Some people have trained their dog to:
~ roll them onto their side to make breathing easier
~ go to someone in the house with a trained action to bring person back
~ push a 9-1-1 button mounted on wall (only good if you happen to be in the home)
~ push a Life Alert (or other brand) button that the handler has on person. (I don't know how far the distance is for these to work.)

After the dog does whatever task it needs to do it can then be trained to lay down next to the handler. If the handler doesn't respond then the dog would be doing what it was trained to do - lay down vrs. getting frantic and possibly injuring the handler. 

If you ever get to the point where your dog is pushing a button to summon help you also need to work with your dog to allow strangers into your home. This is of course harder to work on but you can't expect a dog to guard the house *and* allow rescue personnel easy access into your home. 

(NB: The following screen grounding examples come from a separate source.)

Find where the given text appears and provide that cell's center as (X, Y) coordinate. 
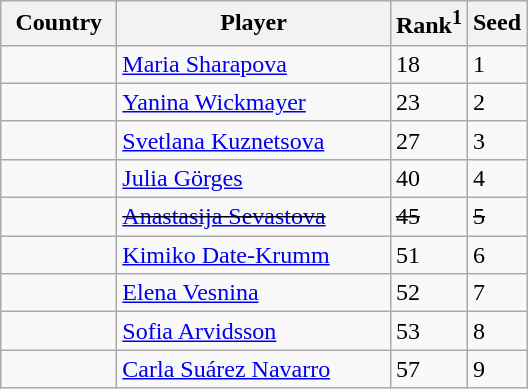
52 (428, 293)
Sofia Arvidsson (254, 331)
51 (428, 255)
53 (428, 331)
5 (496, 217)
7 (496, 293)
45 (428, 217)
4 (496, 178)
Carla Suárez Navarro (254, 369)
Julia Görges (254, 178)
57 (428, 369)
Svetlana Kuznetsova (254, 140)
Kimiko Date-Krumm (254, 255)
Yanina Wickmayer (254, 102)
6 (496, 255)
Elena Vesnina (254, 293)
Country (59, 24)
Anastasija Sevastova (254, 217)
Seed (496, 24)
9 (496, 369)
27 (428, 140)
40 (428, 178)
Rank1 (428, 24)
8 (496, 331)
2 (496, 102)
3 (496, 140)
1 (496, 64)
23 (428, 102)
18 (428, 64)
Maria Sharapova (254, 64)
Player (254, 24)
Return [X, Y] of the center of cell containing provided text 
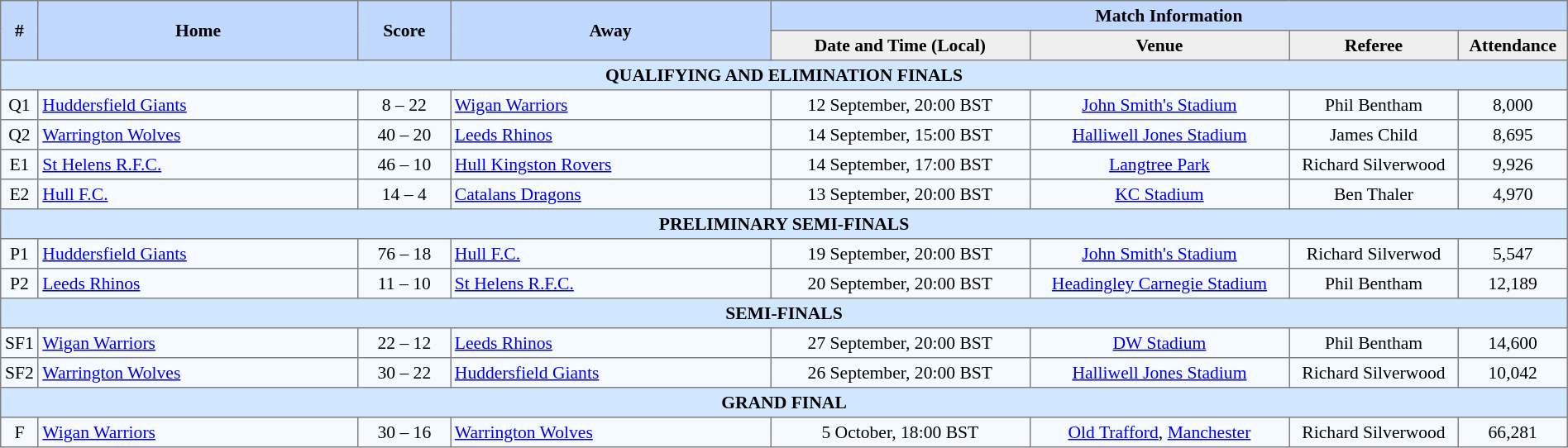
KC Stadium [1159, 194]
SF2 [20, 373]
10,042 [1513, 373]
8,000 [1513, 105]
12 September, 20:00 BST [901, 105]
Richard Silverwod [1374, 254]
30 – 22 [404, 373]
9,926 [1513, 165]
8,695 [1513, 135]
22 – 12 [404, 343]
Away [610, 31]
SF1 [20, 343]
5,547 [1513, 254]
Score [404, 31]
14 September, 15:00 BST [901, 135]
Headingley Carnegie Stadium [1159, 284]
Old Trafford, Manchester [1159, 433]
14 – 4 [404, 194]
Catalans Dragons [610, 194]
F [20, 433]
DW Stadium [1159, 343]
4,970 [1513, 194]
19 September, 20:00 BST [901, 254]
Referee [1374, 45]
PRELIMINARY SEMI-FINALS [784, 224]
66,281 [1513, 433]
Match Information [1169, 16]
8 – 22 [404, 105]
E1 [20, 165]
40 – 20 [404, 135]
12,189 [1513, 284]
5 October, 18:00 BST [901, 433]
James Child [1374, 135]
Attendance [1513, 45]
# [20, 31]
E2 [20, 194]
20 September, 20:00 BST [901, 284]
Venue [1159, 45]
Langtree Park [1159, 165]
30 – 16 [404, 433]
Hull Kingston Rovers [610, 165]
Q1 [20, 105]
26 September, 20:00 BST [901, 373]
Q2 [20, 135]
14,600 [1513, 343]
46 – 10 [404, 165]
14 September, 17:00 BST [901, 165]
GRAND FINAL [784, 403]
P2 [20, 284]
SEMI-FINALS [784, 313]
27 September, 20:00 BST [901, 343]
Home [198, 31]
P1 [20, 254]
QUALIFYING AND ELIMINATION FINALS [784, 75]
13 September, 20:00 BST [901, 194]
Date and Time (Local) [901, 45]
Ben Thaler [1374, 194]
76 – 18 [404, 254]
11 – 10 [404, 284]
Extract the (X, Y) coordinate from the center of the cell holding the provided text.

It is always a good idea for an owner trainer to have access to a trainer with SD training experience to have on call for advice and a couple of hours of time to explain and demonstrate how to work with a dog if needed.


----------



## BeautifulChaos (Aug 15, 2011)

He has the down by my side down pat. This is the position he was in when I woke up with him slapping me with his paw.

I also have trainers available to talk with as I used to work with an organization as one of the trainers. I just won't be able to talk with anyone until next week.

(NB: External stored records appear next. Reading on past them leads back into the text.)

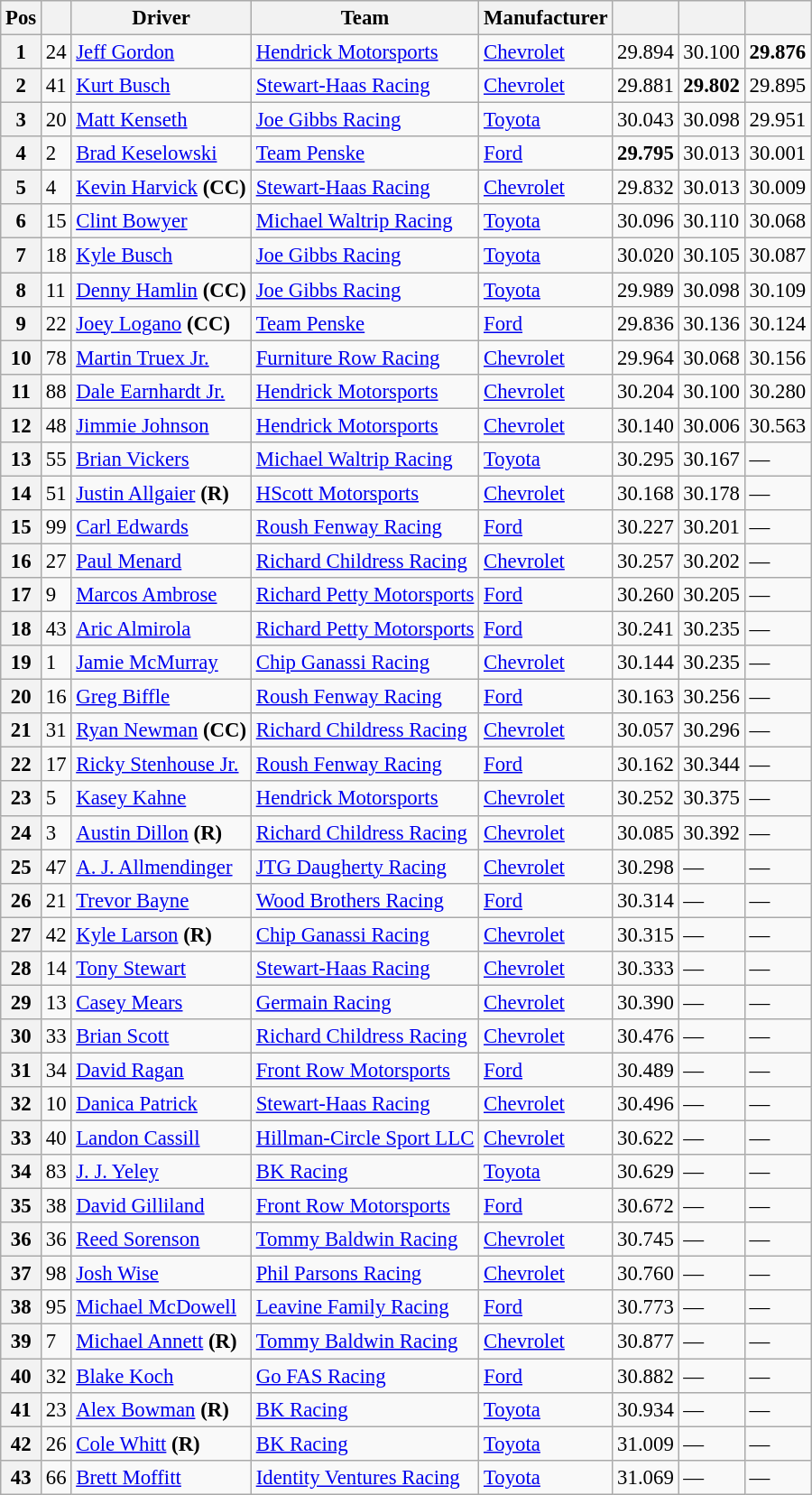
29.989 (646, 290)
Austin Dillon (R) (161, 832)
30.392 (711, 832)
30.167 (711, 459)
30.202 (711, 560)
88 (56, 391)
30.745 (646, 1239)
30.057 (646, 730)
30.295 (646, 459)
Trevor Bayne (161, 900)
30.136 (711, 323)
30.105 (711, 255)
6 (22, 221)
Kyle Larson (R) (161, 934)
David Ragan (161, 1069)
30.124 (778, 323)
35 (22, 1205)
51 (56, 493)
Pos (22, 18)
29.964 (646, 357)
31.069 (646, 1476)
25 (22, 866)
Danica Patrick (161, 1103)
Alex Bowman (R) (161, 1408)
Marcos Ambrose (161, 595)
Clint Bowyer (161, 221)
Michael McDowell (161, 1307)
Phil Parsons Racing (364, 1273)
30.296 (711, 730)
30.201 (711, 527)
Joey Logano (CC) (161, 323)
30.390 (646, 1001)
30.156 (778, 357)
30.085 (646, 832)
47 (56, 866)
Casey Mears (161, 1001)
30.009 (778, 188)
30.140 (646, 425)
29.881 (646, 86)
30.205 (711, 595)
Tony Stewart (161, 968)
66 (56, 1476)
Kasey Kahne (161, 798)
12 (22, 425)
Matt Kenseth (161, 120)
30.672 (646, 1205)
29.951 (778, 120)
55 (56, 459)
30.882 (646, 1375)
Ryan Newman (CC) (161, 730)
29.802 (711, 86)
30.622 (646, 1138)
30.006 (711, 425)
30.773 (646, 1307)
Leavine Family Racing (364, 1307)
30.168 (646, 493)
30.256 (711, 697)
98 (56, 1273)
30.333 (646, 968)
30.043 (646, 120)
Michael Annett (R) (161, 1341)
30.020 (646, 255)
Kevin Harvick (CC) (161, 188)
31.009 (646, 1443)
J. J. Yeley (161, 1171)
Cole Whitt (R) (161, 1443)
Reed Sorenson (161, 1239)
99 (56, 527)
JTG Daugherty Racing (364, 866)
30.110 (711, 221)
Hillman-Circle Sport LLC (364, 1138)
David Gilliland (161, 1205)
Furniture Row Racing (364, 357)
Paul Menard (161, 560)
Identity Ventures Racing (364, 1476)
30.934 (646, 1408)
Wood Brothers Racing (364, 900)
A. J. Allmendinger (161, 866)
Blake Koch (161, 1375)
30.241 (646, 629)
39 (22, 1341)
Brad Keselowski (161, 153)
HScott Motorsports (364, 493)
30.109 (778, 290)
30.178 (711, 493)
Jeff Gordon (161, 52)
30 (22, 1036)
Landon Cassill (161, 1138)
30.489 (646, 1069)
95 (56, 1307)
30.252 (646, 798)
Aric Almirola (161, 629)
37 (22, 1273)
29.894 (646, 52)
Jimmie Johnson (161, 425)
29.876 (778, 52)
30.260 (646, 595)
30.760 (646, 1273)
Brian Vickers (161, 459)
Team (364, 18)
Josh Wise (161, 1273)
Ricky Stenhouse Jr. (161, 764)
30.629 (646, 1171)
8 (22, 290)
Dale Earnhardt Jr. (161, 391)
30.280 (778, 391)
Go FAS Racing (364, 1375)
29.832 (646, 188)
30.298 (646, 866)
29.895 (778, 86)
30.257 (646, 560)
30.204 (646, 391)
30.001 (778, 153)
Justin Allgaier (R) (161, 493)
30.375 (711, 798)
Germain Racing (364, 1001)
29.836 (646, 323)
29 (22, 1001)
Carl Edwards (161, 527)
30.496 (646, 1103)
30.227 (646, 527)
Driver (161, 18)
30.877 (646, 1341)
30.096 (646, 221)
30.087 (778, 255)
Brett Moffitt (161, 1476)
30.144 (646, 662)
30.563 (778, 425)
30.162 (646, 764)
Kyle Busch (161, 255)
48 (56, 425)
30.344 (711, 764)
28 (22, 968)
30.163 (646, 697)
83 (56, 1171)
30.476 (646, 1036)
19 (22, 662)
30.315 (646, 934)
Greg Biffle (161, 697)
Brian Scott (161, 1036)
Manufacturer (546, 18)
30.314 (646, 900)
78 (56, 357)
Kurt Busch (161, 86)
Martin Truex Jr. (161, 357)
29.795 (646, 153)
Jamie McMurray (161, 662)
Denny Hamlin (CC) (161, 290)
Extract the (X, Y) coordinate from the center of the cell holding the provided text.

I've started training another behavior, I'm just looking to pick other's minds about how to deter him from the pawing behavior since I'm unconscious when he does it. It would be helpful to have a second person on hand that could redirect him, but I'm home alone most of the time.

I know teaching a different behavior would help to prevent it, but if it occurs again, I don't know how I'd like to handle it.

He hasn't done it again since yesterday, so it could very well be a one time thing. I did redirect the behavior when I regained consciousness, so maybe it stuck....


----------